2023-10-06T17:12:41.524 app[xxx] lax [info] INFO Starting clean up.

2023-10-06T17:12:41.524 app[xxx] lax [info] INFO Umounting /dev/vdb from /var/lib/pgsql/data

2023-10-06T17:12:41.526 app[xxx] lax [info] WARN hallpass exited, pid: 312, status: signal: 15 (SIGTERM)

2023-10-06T17:12:41.530 app[xxx] lax [info] 2023/10/06 17:12:41 listening on [ip]:22 (DNS: [fdaa::3]:53)

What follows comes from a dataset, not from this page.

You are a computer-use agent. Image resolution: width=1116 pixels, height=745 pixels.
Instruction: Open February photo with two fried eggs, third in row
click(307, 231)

2023-10-06T17:12:42.527 app[xx] lax [info] [ 2.328224] reboot: Restarting system

I’m going to guess that’s not the right image?

I think that should be fine. It gives you a few tips for what to do in the logs:

2023-10-06T17:12:40.592 app[xxx] lax [info] You must specify POSTGRES_PASSWORD to a non-empty value for the

2023-10-06T17:12:40.592 app[xxx] lax [info] superuser. For example, "-e POSTGRES_PASSWORD=password" on "docker run".

2023-10-06T17:12:40.592 app[xxx] lax [info] You may also use "POSTGRES_HOST_AUTH_METHOD=trust" to allow all

2023-10-06T17:12:40.592 app[xxx] lax [info] connections without a password. This is *not* recommended.

Specify one of those environment variables via -e and you should be good to go. Note that all we’re trying to do here is to boot up the machine so you can dump the database to text, get the data out with something like fly sftp, then load it back in with fly pg connect and loading your dump through the Postgres console. Ideally you still have your previous password, but if not then it’s probably more important that you get your data out than authenticate with the right credentials.

Hope that helps.

Well, I think I got everything setup right, but my db isn’t in there. I just see postgres, template0 and template1. When I try and connect directly to that database it says it doesn’t exist. I tried to go back to one of the snapshots from Oct 1 and I still don’t see any of my data in there. Not looking good :/.

Clearly I’ve done something wrong based on the limited amount of instructions given. Something hasn’t mounted properly or I don’t know. Anyways it is beyond what I want to deal with and I’ve purchased a plan to get support and am just waiting for that to get answered at some point.

This topic was automatically closed 7 days after the last reply. New replies are no longer allowed.